“Potrebbero essere state le esalazioni di acido solforico prodotte dalle batterie allagate a creare l’innesco per l’esplosione che ha fatto affondare il sommergibile San Juan della Marina Militare Argentina.“ Lo hanno spiegato all’Agi Emilio Campana, direttore del Dipartimento di ingegneria del Consiglio Nazionale delle Ricerche (CNR) e Daniele Ranocchia, direttore dell’Istituto Nazionale per studi ed esperienze di Architettura Navale (Insean) del Consiglio Nazionale delle Ricerche).
Qualche ora fa la Marina argentina ha ammesso che a bordo del sottomarino lo scorso 15 novembre si era registrata un’esplosione e che l’ultimo contatto avuto con il San Juan era avvenuto solo qualche ora prima e aveva segnalato un incidente a bordo. Oltretutto, dall’ultimo rapporto ricevuto dal San Juan, a bordo ci sarebbe stata una infiltrazione di acqua dallo snorkel che avrebbe raggiunto la sala batterie provocando corto circuiti e un principio di incendio.
“Lo snorkel – ha spiegato Fontana – e’ il sistema che serve al sommergibile per prendere aria dall’esterno e navigare con il motore diesel anche in immersione. Si tratta di sistemi che sono alloggiati sopra la vela (la torretta n.d r. ) del sottomarino e che sono dotati di tutta una serie di meccanismi che servono proprio ad impedire questo tipo di incidenti, ovvero l’ingresso di acqua. Evidentemente qualcosa non ha funzionato”.

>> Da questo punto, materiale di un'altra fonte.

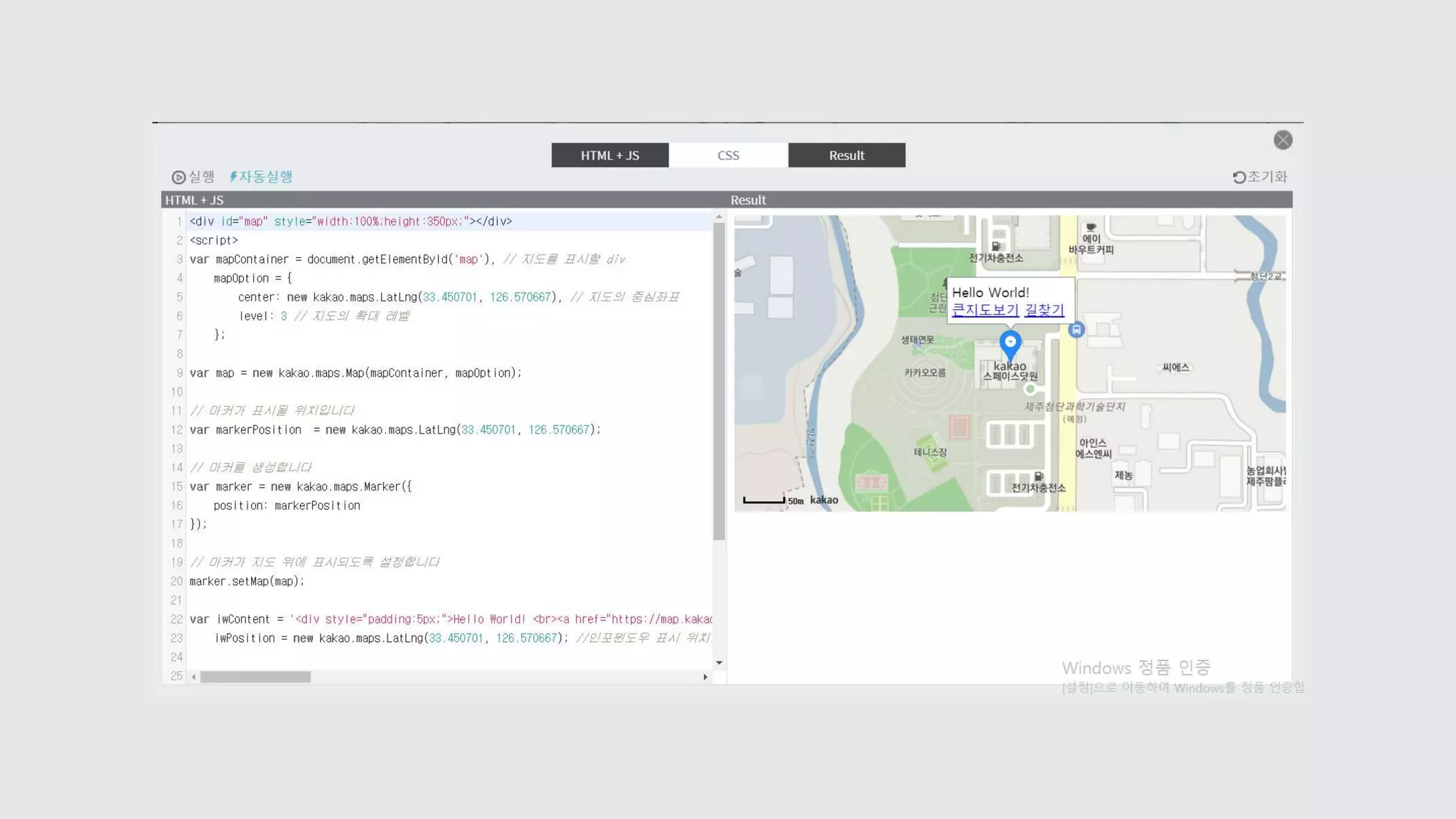This screenshot has width=1456, height=819.
Task: Click the horizontal scrollbar thumb
Action: click(255, 677)
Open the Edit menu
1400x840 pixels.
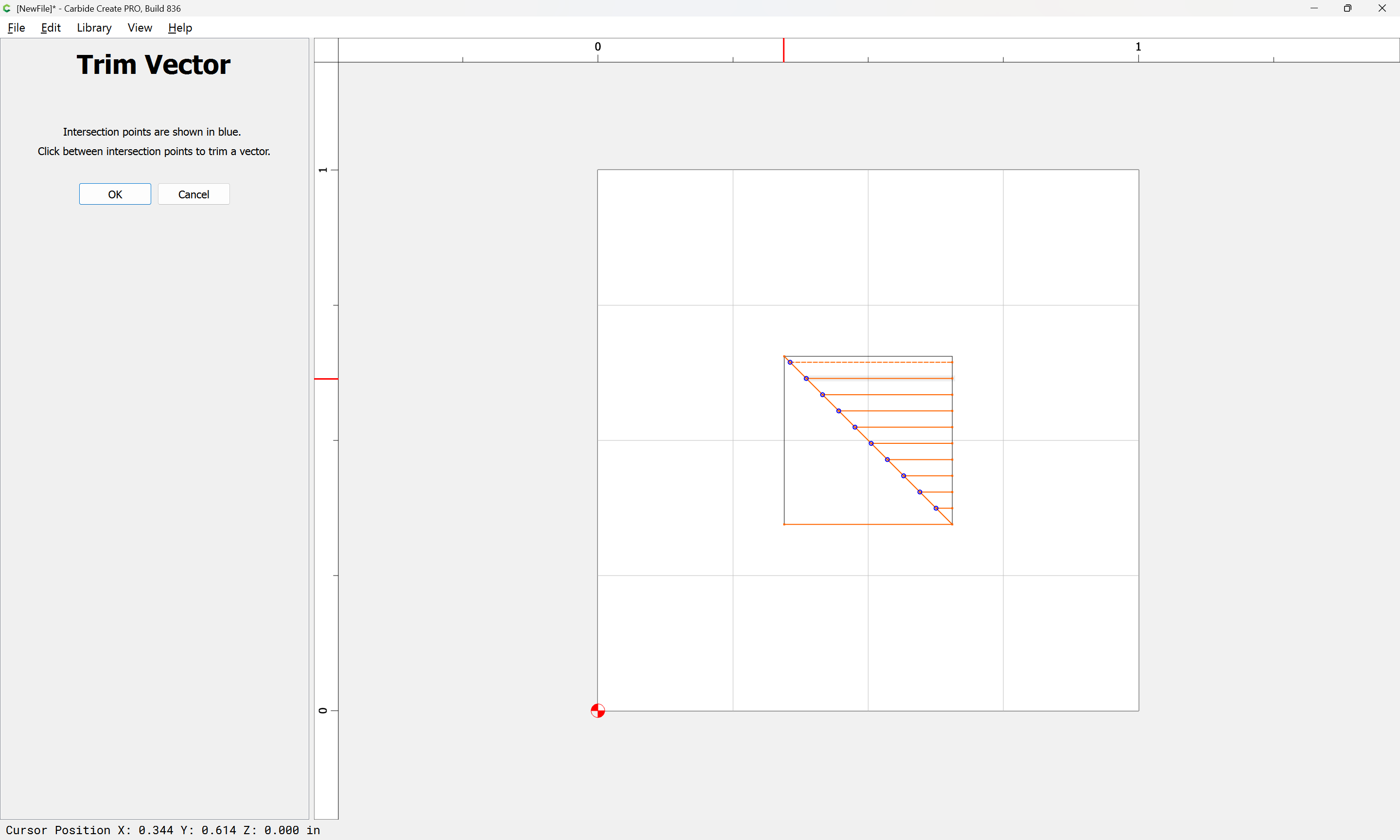(x=51, y=28)
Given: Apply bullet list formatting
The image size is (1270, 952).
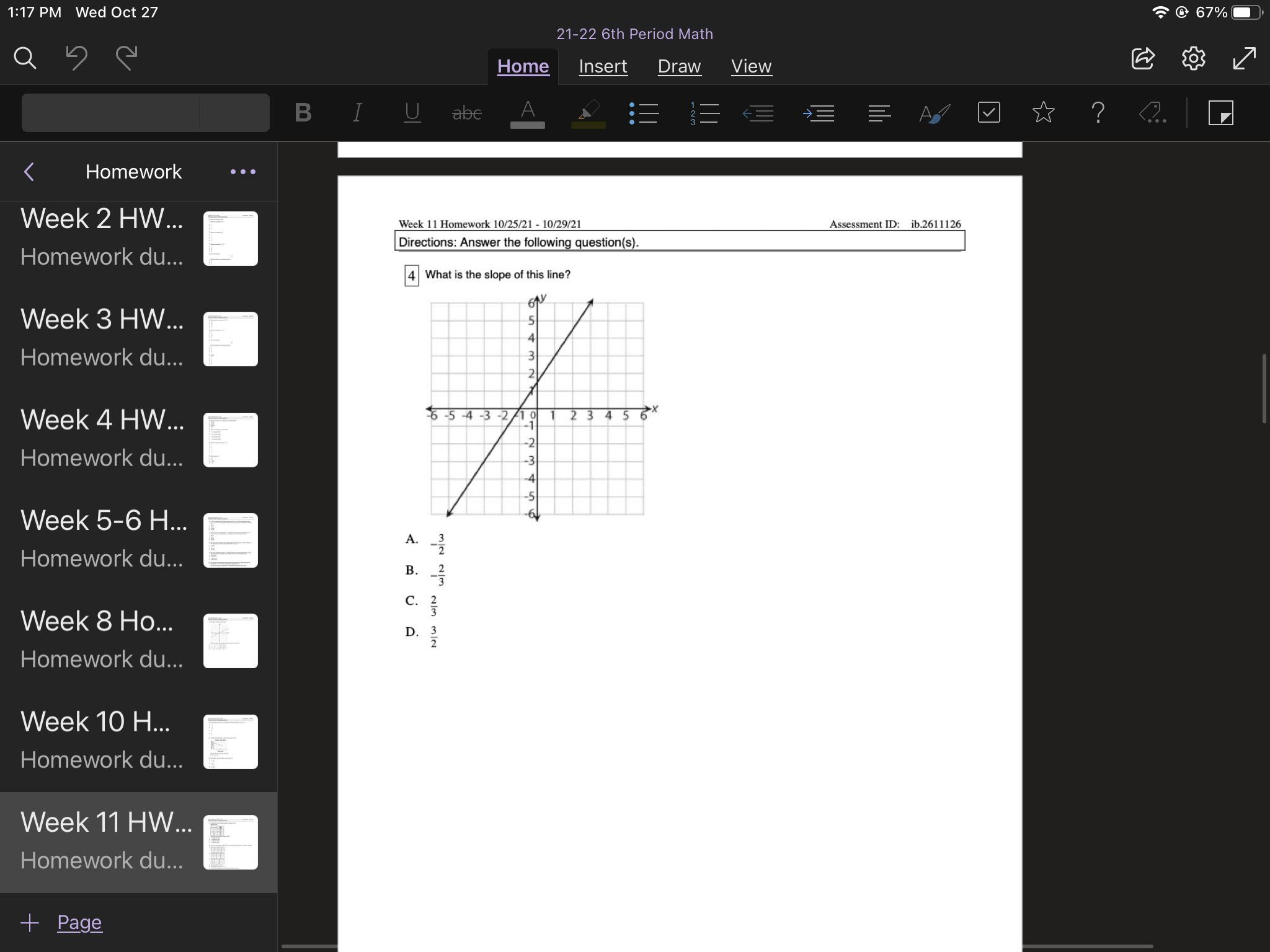Looking at the screenshot, I should (x=644, y=113).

Però poiché lo snorkel mette in collegamento con l’esterno la sala macchine dove sono ospitati i motori e non certo quella delle batterie, l’acqua dunque non avrebbe dovuto mai raggiungere le batterie. “Durante la navigazione – ha spiegato Ranocchia,- le paratie stagne dovrebbero essere chiuse proprio per evitare che l’acqua, una volta entrata possa allagare diversi compartimenti. Evidentemente in questo caso non e’ stato possibile contenere l’allagamento al vano dei motori e l’acqua ha raggiunto le batterie”.
Proprio l’allagamento del vano delle batterie, e’ uno degli scenari piu’ temuti dai sommergibilisti che gia’ in passato ha causato diversi incidenti fatali. “Se l’acqua raggiunge le batterie non solo si possono avere principi di incendi, ma anche reazioni chimiche che sprigionano gas molto pericolosi, come per esempio l’acido solforico” spiega Ranocchia. “Se e’ andata cosi’ – aggiunge il direttore dell’Insean – possiamo immaginare che a bordo del San Juan la situazione fosse gia’ critica dopo il primo allagamento e che anche le operazioni di contenimento degli incendi o dei gas fossero rese difficili non solo dagli incendi e dai corto circuiti dei sistemi elettrici, ma anche dal mare molto mosso che avrebbe impedito al sottomarino di riemergere. In queste condizioni il rischio di una esplosione o di un incendio ai depositi carburante e’ davvero molto alto”.